Fire? | match struck =no | match struck = yes |
---|---|---|

enough oxygen = no | no | no |

enough oxygen = yes | no | yes |

In this case, given fixed mass, the acceleration of the car depends completely and linearly on the force applied. Double the force, double the acceleration.

```
Acceleration of car !Rule: directly proportional
Force applied to car
```

## What does it mean to say one Variable influences another?

If A influences C, we can and should draw an arrow from A to C in our diagram. What does this mean? It just means that some Rule or other connects them.

In the simplistic first sections of this book, we will usually assume that it means changing between any of the Levels of A will always affect C.

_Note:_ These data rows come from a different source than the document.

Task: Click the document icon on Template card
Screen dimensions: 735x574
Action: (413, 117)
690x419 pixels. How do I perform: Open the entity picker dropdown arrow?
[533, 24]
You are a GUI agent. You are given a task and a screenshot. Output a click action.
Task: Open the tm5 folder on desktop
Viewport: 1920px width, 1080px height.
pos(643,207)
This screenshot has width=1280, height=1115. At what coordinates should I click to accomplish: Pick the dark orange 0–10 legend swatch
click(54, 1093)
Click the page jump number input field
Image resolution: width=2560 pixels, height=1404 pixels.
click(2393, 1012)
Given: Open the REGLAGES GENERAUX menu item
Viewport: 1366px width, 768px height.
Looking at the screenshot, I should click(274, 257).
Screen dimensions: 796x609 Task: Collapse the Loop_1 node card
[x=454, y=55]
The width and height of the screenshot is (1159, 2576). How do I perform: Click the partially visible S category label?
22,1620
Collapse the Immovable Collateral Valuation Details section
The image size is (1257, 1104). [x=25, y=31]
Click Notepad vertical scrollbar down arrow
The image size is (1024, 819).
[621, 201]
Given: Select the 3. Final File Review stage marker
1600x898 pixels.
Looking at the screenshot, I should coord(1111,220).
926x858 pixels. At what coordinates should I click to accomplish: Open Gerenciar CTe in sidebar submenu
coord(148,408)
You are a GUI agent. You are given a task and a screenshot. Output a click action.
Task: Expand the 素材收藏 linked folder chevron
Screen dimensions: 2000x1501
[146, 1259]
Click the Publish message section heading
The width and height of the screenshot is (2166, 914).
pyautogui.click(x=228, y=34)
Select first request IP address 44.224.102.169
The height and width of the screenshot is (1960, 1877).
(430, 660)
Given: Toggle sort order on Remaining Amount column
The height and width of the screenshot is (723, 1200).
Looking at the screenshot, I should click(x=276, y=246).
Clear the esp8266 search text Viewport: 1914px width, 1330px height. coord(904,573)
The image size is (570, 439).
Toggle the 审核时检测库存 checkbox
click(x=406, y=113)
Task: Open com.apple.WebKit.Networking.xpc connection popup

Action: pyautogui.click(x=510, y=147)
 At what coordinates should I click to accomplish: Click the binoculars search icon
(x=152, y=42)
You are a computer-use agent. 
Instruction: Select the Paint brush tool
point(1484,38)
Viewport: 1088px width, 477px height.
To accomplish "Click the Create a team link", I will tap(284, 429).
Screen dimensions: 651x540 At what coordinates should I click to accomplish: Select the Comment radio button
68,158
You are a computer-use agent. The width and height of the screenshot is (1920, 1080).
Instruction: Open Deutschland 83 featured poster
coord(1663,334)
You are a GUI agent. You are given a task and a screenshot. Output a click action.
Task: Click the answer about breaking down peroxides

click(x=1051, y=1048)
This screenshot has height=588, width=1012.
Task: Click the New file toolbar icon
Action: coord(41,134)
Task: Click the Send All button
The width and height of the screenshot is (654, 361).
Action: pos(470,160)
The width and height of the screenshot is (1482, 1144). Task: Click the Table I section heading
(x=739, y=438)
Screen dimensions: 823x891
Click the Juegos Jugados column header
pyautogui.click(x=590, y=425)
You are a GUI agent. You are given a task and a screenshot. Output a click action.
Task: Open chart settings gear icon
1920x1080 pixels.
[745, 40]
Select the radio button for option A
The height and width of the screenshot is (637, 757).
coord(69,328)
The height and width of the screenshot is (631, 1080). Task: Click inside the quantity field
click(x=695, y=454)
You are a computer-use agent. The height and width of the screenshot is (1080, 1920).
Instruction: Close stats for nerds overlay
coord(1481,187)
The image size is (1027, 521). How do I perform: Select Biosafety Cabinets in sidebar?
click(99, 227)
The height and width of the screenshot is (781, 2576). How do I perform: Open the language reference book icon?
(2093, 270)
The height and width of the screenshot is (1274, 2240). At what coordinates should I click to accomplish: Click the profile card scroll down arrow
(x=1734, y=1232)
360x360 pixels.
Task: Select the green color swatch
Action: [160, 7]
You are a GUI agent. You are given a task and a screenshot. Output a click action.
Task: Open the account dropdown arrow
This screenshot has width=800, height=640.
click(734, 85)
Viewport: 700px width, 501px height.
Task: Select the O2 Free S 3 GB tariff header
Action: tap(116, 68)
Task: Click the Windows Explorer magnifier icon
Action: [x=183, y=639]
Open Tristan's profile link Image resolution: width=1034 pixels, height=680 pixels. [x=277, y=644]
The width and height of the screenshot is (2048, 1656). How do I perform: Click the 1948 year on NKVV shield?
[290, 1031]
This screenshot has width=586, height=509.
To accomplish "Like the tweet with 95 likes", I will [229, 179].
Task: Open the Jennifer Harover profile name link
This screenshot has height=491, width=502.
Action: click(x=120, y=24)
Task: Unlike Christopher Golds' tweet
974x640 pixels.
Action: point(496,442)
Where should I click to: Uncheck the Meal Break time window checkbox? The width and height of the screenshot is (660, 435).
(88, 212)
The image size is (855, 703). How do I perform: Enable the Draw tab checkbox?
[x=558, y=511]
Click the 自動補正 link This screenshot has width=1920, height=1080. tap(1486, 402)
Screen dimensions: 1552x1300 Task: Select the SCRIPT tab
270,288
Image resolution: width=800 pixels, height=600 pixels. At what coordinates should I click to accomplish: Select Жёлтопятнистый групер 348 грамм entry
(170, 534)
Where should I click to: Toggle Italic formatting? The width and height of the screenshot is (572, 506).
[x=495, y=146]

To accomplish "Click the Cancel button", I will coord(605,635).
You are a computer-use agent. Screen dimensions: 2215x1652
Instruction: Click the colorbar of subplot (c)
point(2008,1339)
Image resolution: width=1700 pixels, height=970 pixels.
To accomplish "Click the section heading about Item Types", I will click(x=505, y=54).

More generally, we mean there are at least two Levels of A for which the Level of C is different: C is not always indifferent to the Level of A. So if I have reasonable soundproofing, I maybe don’t notice the children playing downstairs. But there is certainly a Level at which I do notice them, i.e. my level of irritation responds to the level of their noise.

The arrow means there is some kind of *Rule*, however incomplete, to say how the Level of the Consequence is influenced by one or more the Influences.

Often we have only a vague idea of how A influences B and nevertheless this influence might be critical to us.

```
Some Variable !Rule: A very important influence
Another Variable
```

A Rule may be vague or probabilistic or chaotic or non-linear or incomplete, providing it gives at least *some* information about effects of the influence Variables on the consequence Variable. Ideally, a Rule tells us something about the overall *strength* of the effect of the influence Variables on the consequence Variable. For example, do we only claim the *mere existence* of such a link, however weak, or is the consequence Variable *mostly* or even *completely determined* by the influence Variables?

```
Whether I notice the children downstairs((no,yes))
How loudly the children are playing ((lo-hi))
```

So there is an arrow from influence to consequence.

But, if I put in maximally effective soundproofing, I can’t hear them at all, however loud they shout.

```
-Context: soundproofing *high--* ((lo-hi))
Whether I notice the children downstairs ((no,yes))
How loudly the children are playing ((lo-hi))
```

There is no longer an arrow.

Graphically, if the only arrow to C comes from A, we are saying that *just* A influences C. In particular, if there is no arrow from A to C, A doesn’t influence C.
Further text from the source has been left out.